EXERCISE MATERIAL —
---+---
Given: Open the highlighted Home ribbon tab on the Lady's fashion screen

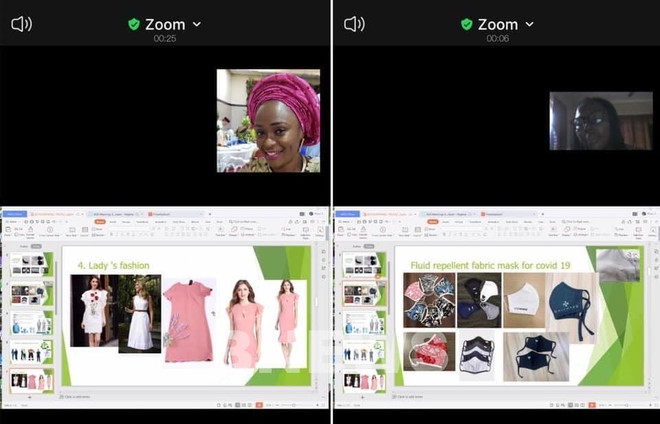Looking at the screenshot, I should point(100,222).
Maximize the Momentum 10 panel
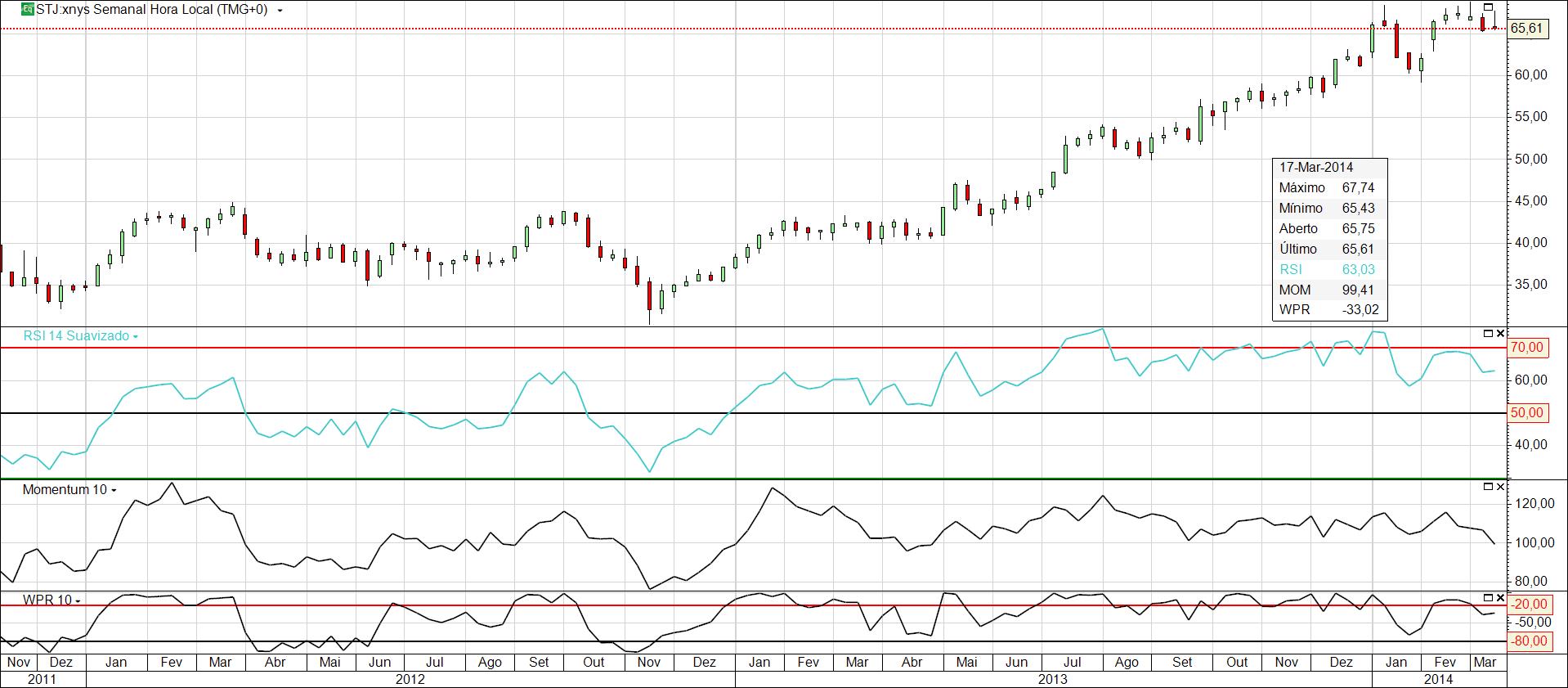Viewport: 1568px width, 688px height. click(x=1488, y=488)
---+---
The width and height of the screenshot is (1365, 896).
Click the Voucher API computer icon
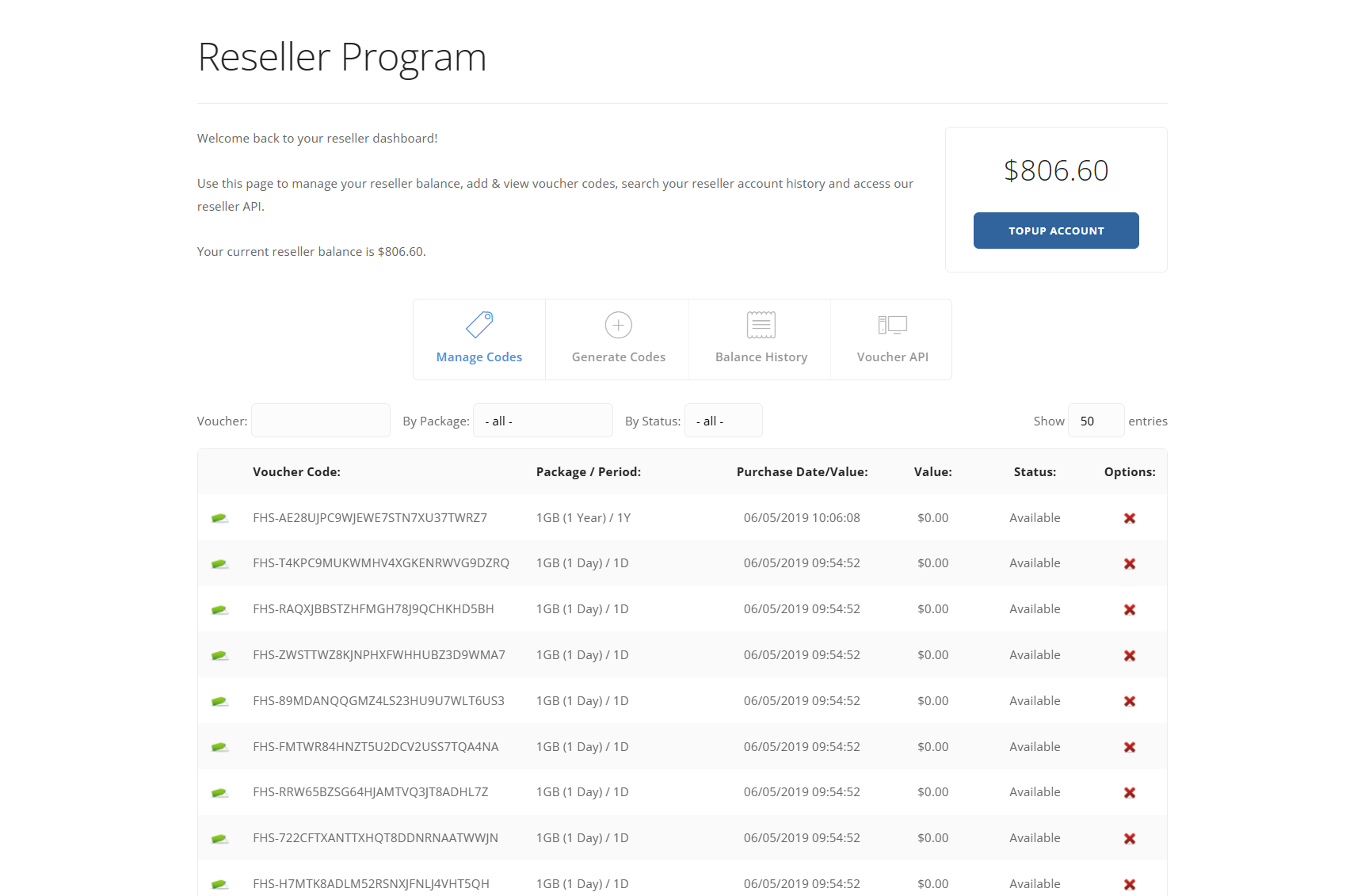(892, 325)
---+---
SET PROBLEM — Rewrite the stretch of data from the line containing "Given: Open the" through the line containing "Viewport: 1568px width, 688px", swapping "panel" for "window" and keeping everything else the same. Omit the pictures from your answer.

REPLY TO THE TASK —
Given: Open the highlighted Home ribbon tab on the Lady's fashion screen

Looking at the screenshot, I should point(100,222).
Maximize the Momentum 10 window
Viewport: 1568px width, 688px height. click(x=1488, y=488)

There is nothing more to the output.